The company was founded in 2015. It was originally called Nova Dynamics and is based in Philomath, Oregon, where in 2017 the city approved testing of its delivery robot.
In 2025, the City of Irvine announced the use of Daxbot robots to survey sidewalks and curb ramps as part of the city's ADA Title II self-evaluation; the project was led by city contractor Bureau Veritas. In September 2025, CTX Patrol partnered with Daxbot to deploy security robots for site patrol in areas around Northeast Austin.

In November 2025 the Salem Center Mall in Salem, Oregon started using Daxbot as a security patrol, and it was also announced that Daxbot would soon begin working to cut down vandalism and drifting at Pringle Parkade.

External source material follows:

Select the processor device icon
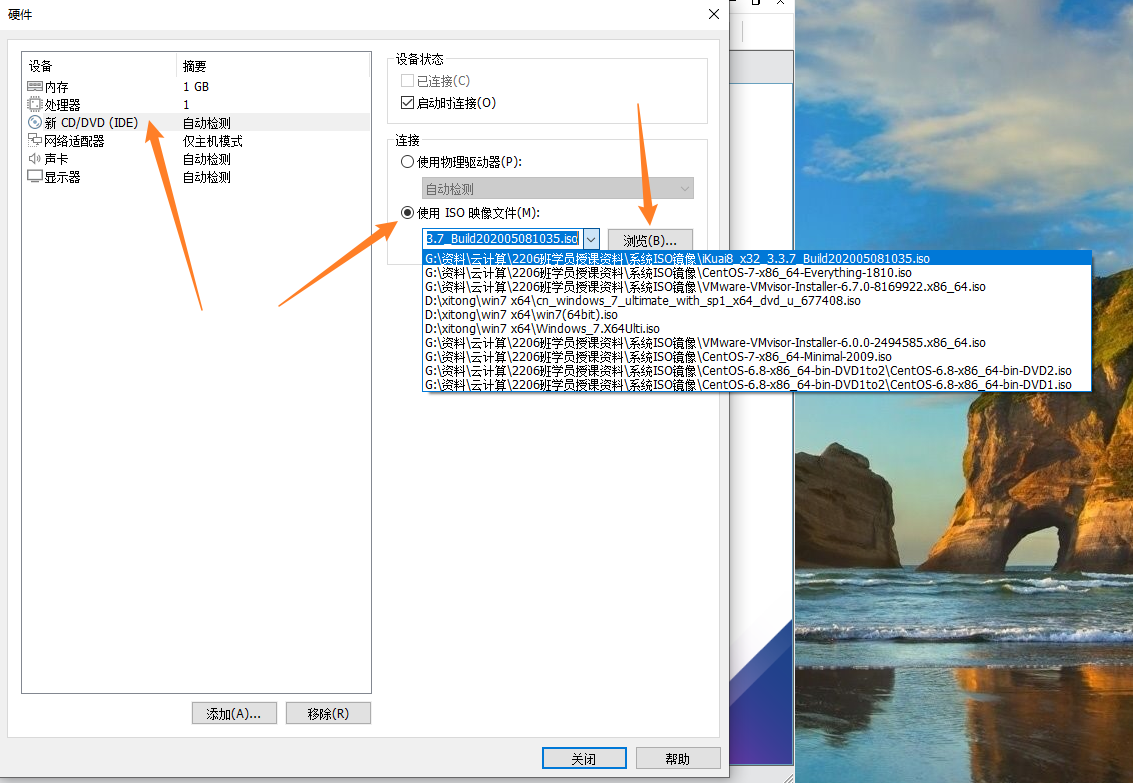Image resolution: width=1133 pixels, height=783 pixels. tap(35, 105)
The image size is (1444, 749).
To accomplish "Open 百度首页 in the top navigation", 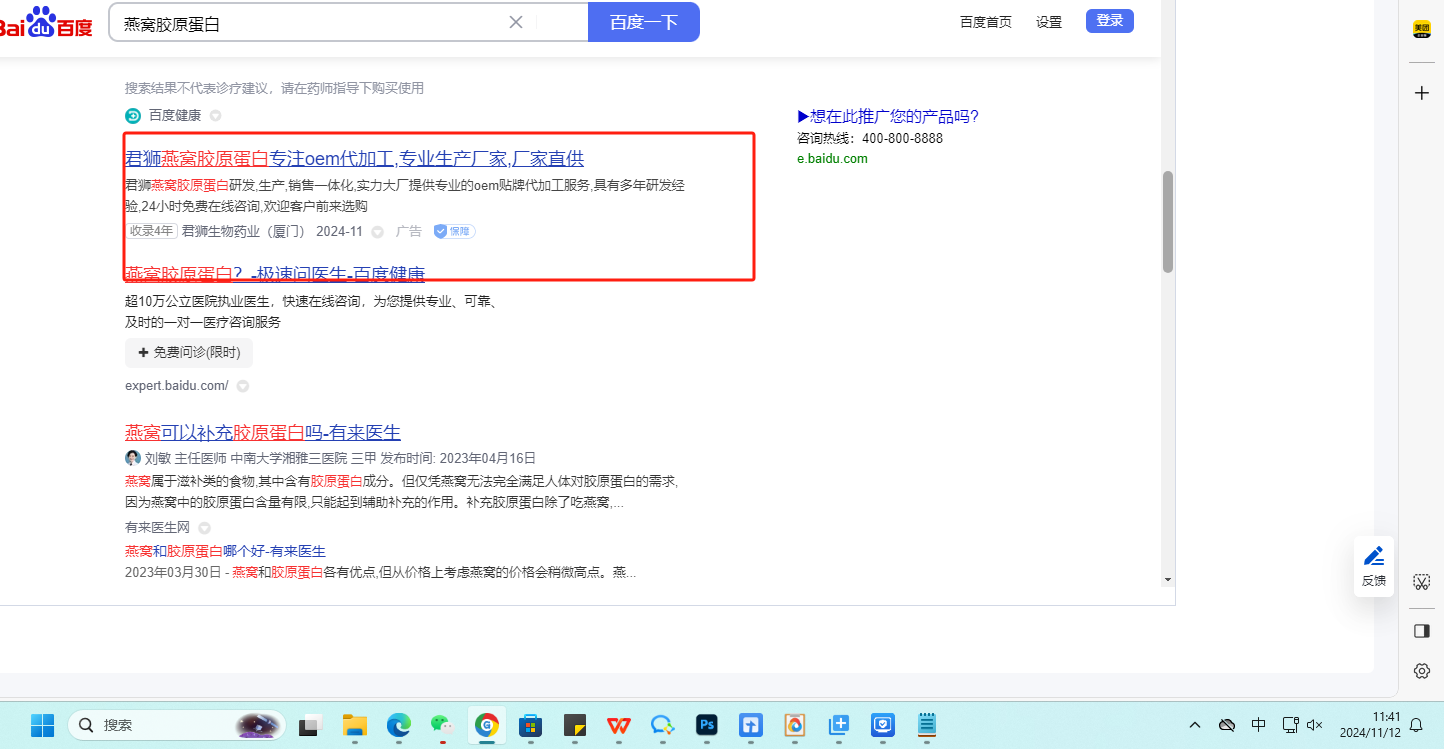I will (985, 22).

In January 2026, the city of Burleson, Texas deployed Daxbots to help them identify areas of Burleston that were in need of accessibility improvements. Compliance robots have also be employed in Tyler, Texas. The robots have been well received.

== Technology ==
Daxbot's delivery robots can travel up to 10 miles at 4 mph and have a temperature-controlled cargo space. The robots' nonverbal sounds have been shown to positively impact people's perceptions of them.

Their ADA robots collect measurements related to accessibility, such as slopes, widths, and curb-ramp attributes, to support ADA self-evaluations and transition planning.

The company's security robots are used by private security firms for mobile video monitoring and site patrols.